Item coordinate data
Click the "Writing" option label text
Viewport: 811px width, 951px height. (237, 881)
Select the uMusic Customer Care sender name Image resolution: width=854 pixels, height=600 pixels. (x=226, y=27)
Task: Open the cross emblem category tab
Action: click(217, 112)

_What to produce:_ Count the lines of the material that contain the string "width", treating uppercase and lowercase as different. Reply with the number alone.

_Output below:_ 2